§ **TASK OBJECTIVE**
Copy every line below that has the word "Given" in it.

Items listed in a dataset
——————

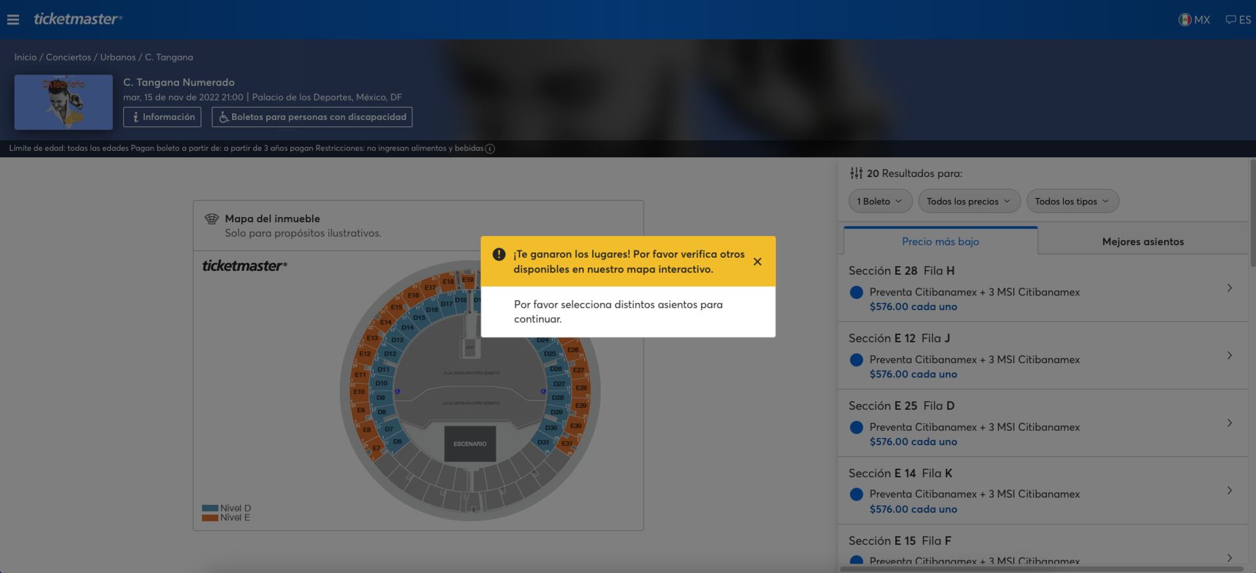Click the filters slider icon
Viewport: 1256px width, 573px height.
[856, 173]
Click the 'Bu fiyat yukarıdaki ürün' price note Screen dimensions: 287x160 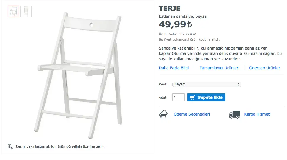(189, 39)
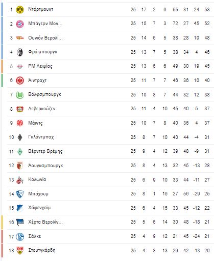Image resolution: width=214 pixels, height=261 pixels.
Task: Open the Ντόρτμουντ team link
Action: click(x=41, y=9)
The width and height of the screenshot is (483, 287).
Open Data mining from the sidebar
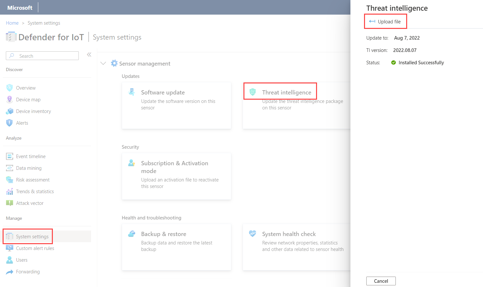pos(29,168)

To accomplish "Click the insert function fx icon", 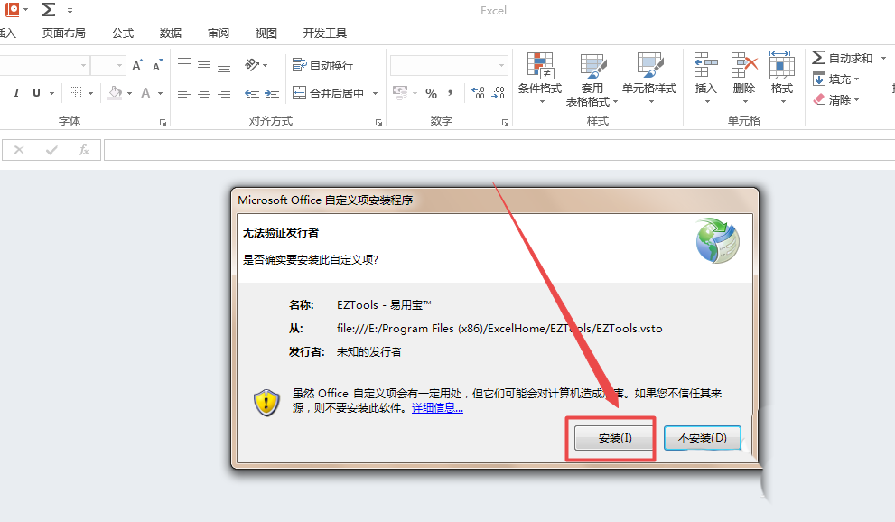I will click(84, 150).
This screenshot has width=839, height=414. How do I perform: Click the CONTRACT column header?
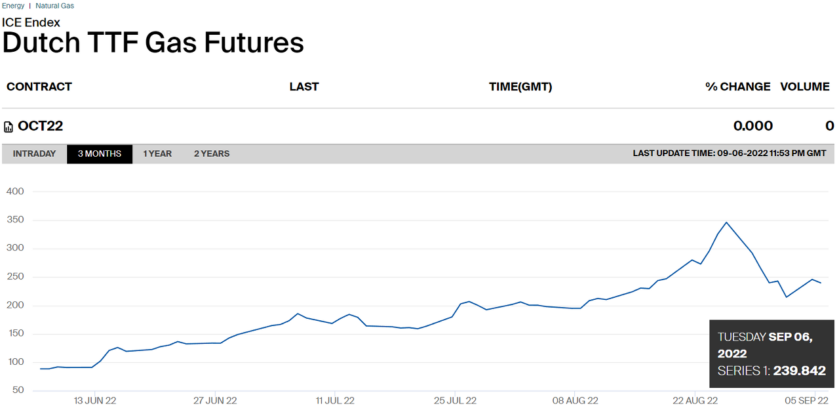39,87
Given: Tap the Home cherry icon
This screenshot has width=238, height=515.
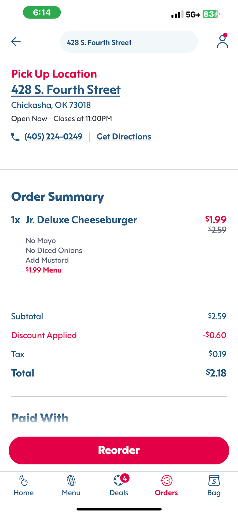Looking at the screenshot, I should [24, 480].
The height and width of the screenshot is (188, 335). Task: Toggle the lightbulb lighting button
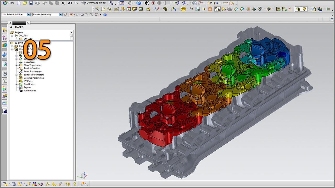[304, 9]
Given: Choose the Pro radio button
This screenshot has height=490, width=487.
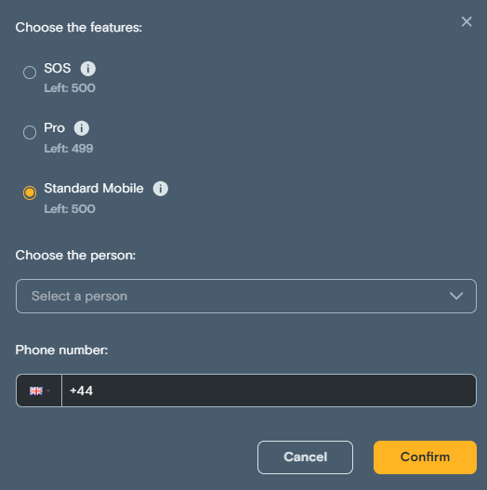Looking at the screenshot, I should 30,133.
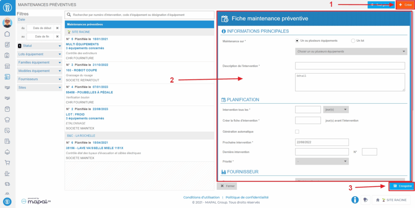Click the blue information icon at the bottom
The image size is (415, 208).
coord(355,200)
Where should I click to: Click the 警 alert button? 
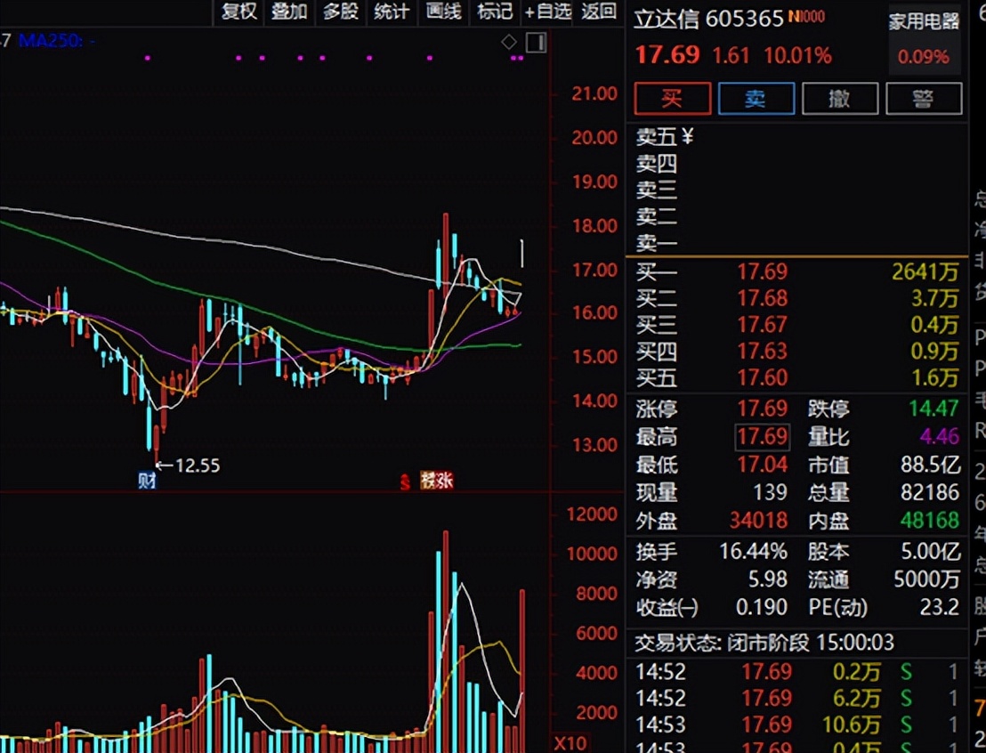[x=923, y=99]
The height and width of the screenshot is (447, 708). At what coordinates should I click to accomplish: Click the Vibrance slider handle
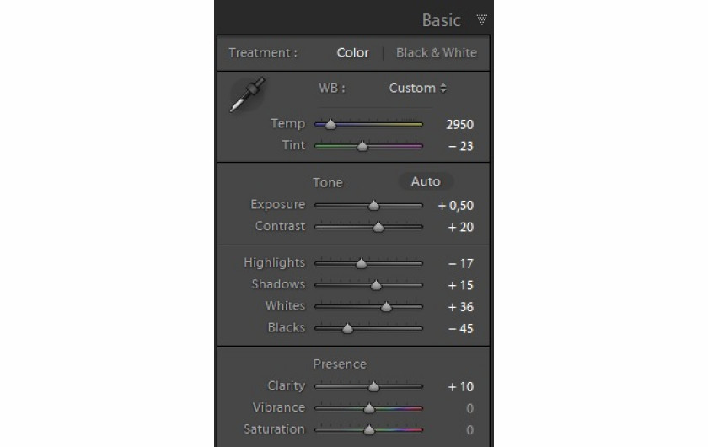point(368,409)
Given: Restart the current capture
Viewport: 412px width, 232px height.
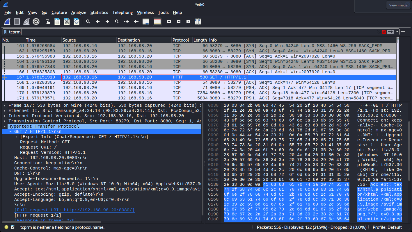Looking at the screenshot, I should (26, 21).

——————

§ **SOLUTION**
Given: Tap the Home cherry icon
Given: Choose the Pro radio button
Given: Restart the current capture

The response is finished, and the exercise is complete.